I always offer to make parents a drink if they've been admitted in the middle of the night. And will find some biscuits if we have any.
We had some lovely people from the chaplaincy round earlier with bags of food for parents who had been fasting for Ramadan. It's a really nice idea, but not fair on the rest of the parents who aren't fasting.

Firstly I hope your DC are ok now. If you were at a hospital close to me, I would have brought food for you and your DC.

@Toddlerteaplease how is providing food for the people who have been fasting unfair on those who have not been fasting? Those who have been fasting can't even have a sip of water.

I bought water for people at the end of their fast. In order to be fair, does this mean that the people who can drink freely all day should also be given water?

Highdaysandholidays1 · 28/03/2023 20:57

@Dyslexicwonder I think it must vary so much. I was in a paeds ward today and I can assure you they did offer tea/coffee, milkshakes for the kids, sandwiches, and I know the A and E does marmite and toast as I had it about two months ago! In our local hospital hydration is taken very seriously, there's water dispensers everywhere, the tea/coffee and drinks trolley comes several times a day and HCAs are expected to keep the water fresh and topped up at all times and get reprimanded if they don't do this, it's part of the patient checklist. I love our local hospital.
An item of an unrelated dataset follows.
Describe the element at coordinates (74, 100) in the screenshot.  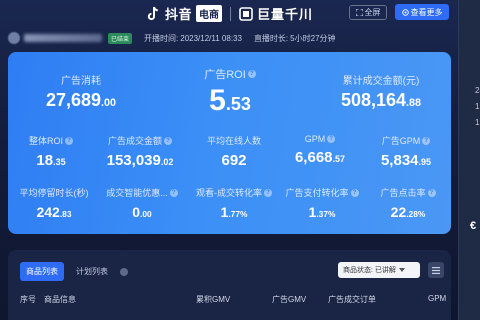
I see `metric-value-int: 27,689` at that location.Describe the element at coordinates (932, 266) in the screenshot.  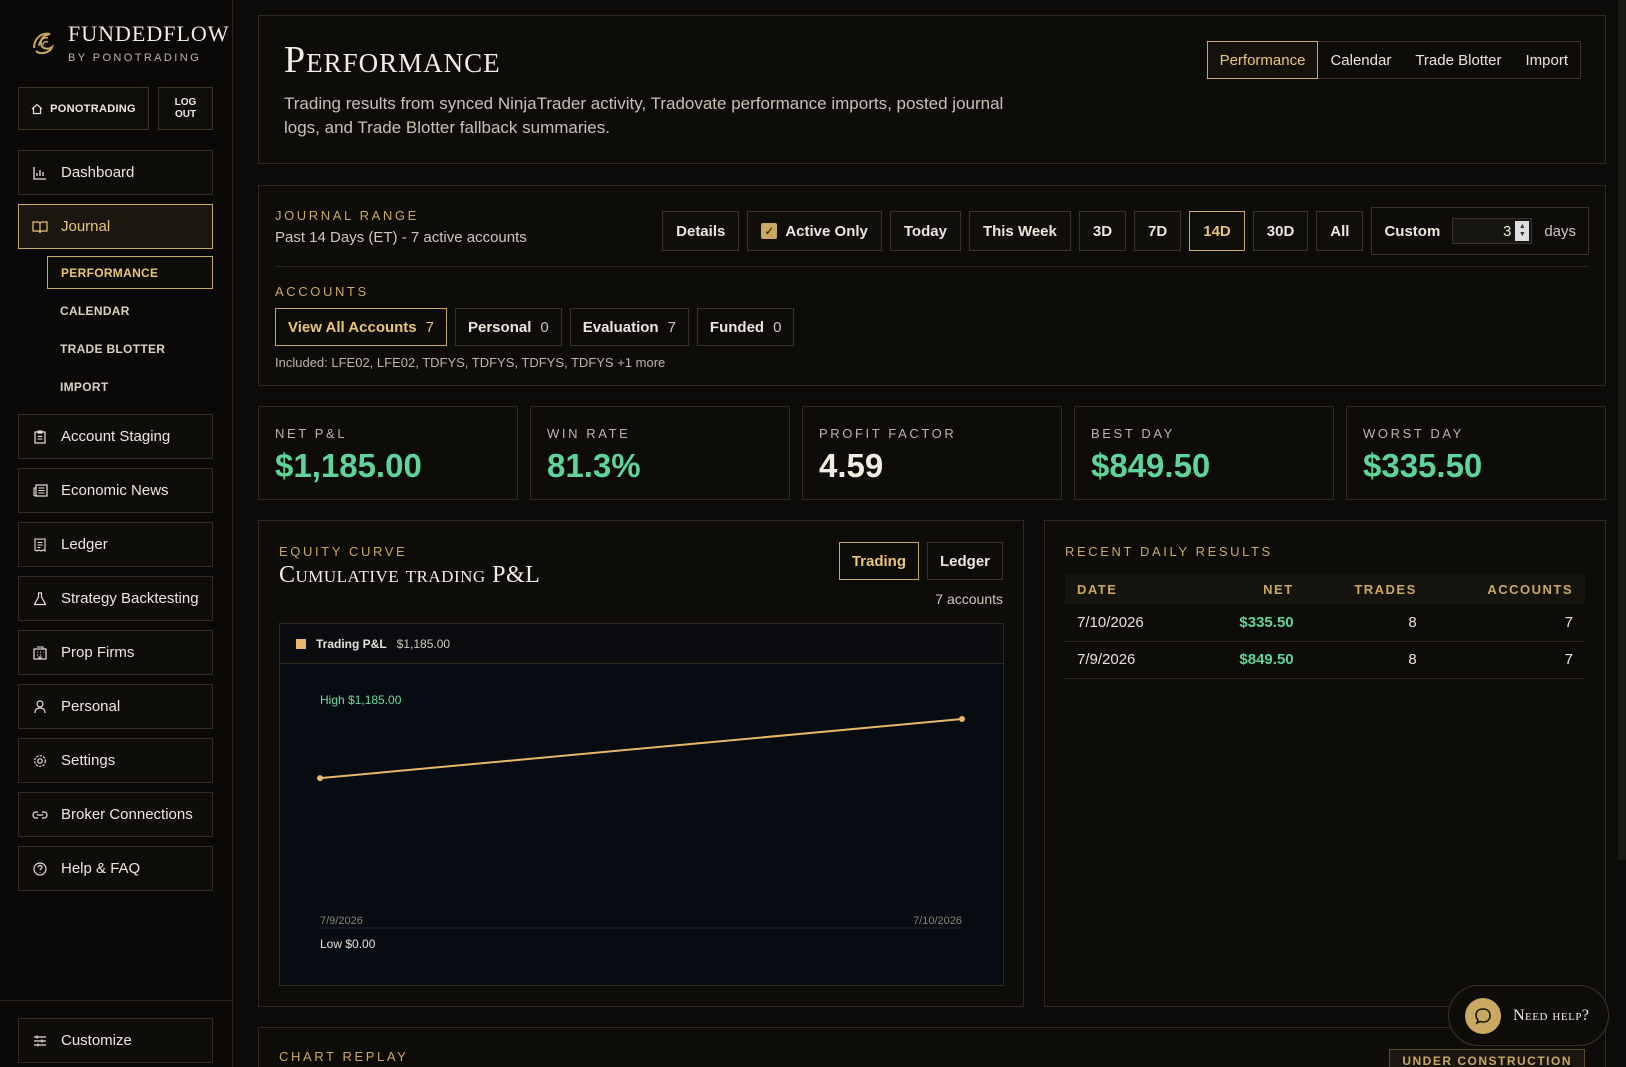
I see `divider` at that location.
MrsAvocet · 28/03/2023 21:25

Dyslexicwonder · 28/03/2023 20:23

Nonsense I have worked on children's wards for 20 years there are always sandwiches available (granted not v. nice ones). There is usually toast available too.

Well I hope you are a little less dismissive of your patients if they tell you things that are outside your personal experience than you have been of the numerous posters here who have had difficulties accessing suitable food for themselves and their children in hospital. So it's not a problem where you've worked? Great. But believe it or not, things are different in different hospitals* and it definitely is* a problem for lots of parents. I have been in and out of various children's wards with my son for not many years less than your career and I can assure you that not once have I been offered a sandwich, though I have been given the odd cup of tea, almost exclusively by night staff, and on multiple occasions there has not been anything bar dry toast, a plain baked potato or dry cereal that meets my son's dietary needs either. It's great that your Trust does better, but take it from those of us who have experienced it, this kind of thing occurs fairly frequently.

Tabitha2721 · 28/03/2023 21:56

Is there not a sandwich trolly or anything going around? They usually have one you can purchase from. I was in a&e a few weeks ago with my son and it came round 3 times in the time we were there (about 9 hours). I couldn’t eat anything though as I have coeliac disease and hospitals apparently can’t cater for allergies/food intolerances but that’s a whole other story! Maybe ask - they probably haven’t clocked you have no food or no one coming!

JumpToRecipe · 28/03/2023 22:04

Dyslexicwonder · 28/03/2023 20:23

Nonsense I have worked on children's wards for 20 years there are always sandwiches available (granted not v. nice ones). There is usually toast available too.

How rude. Are you suggesting that the many people who have said that this was not their experience are lying?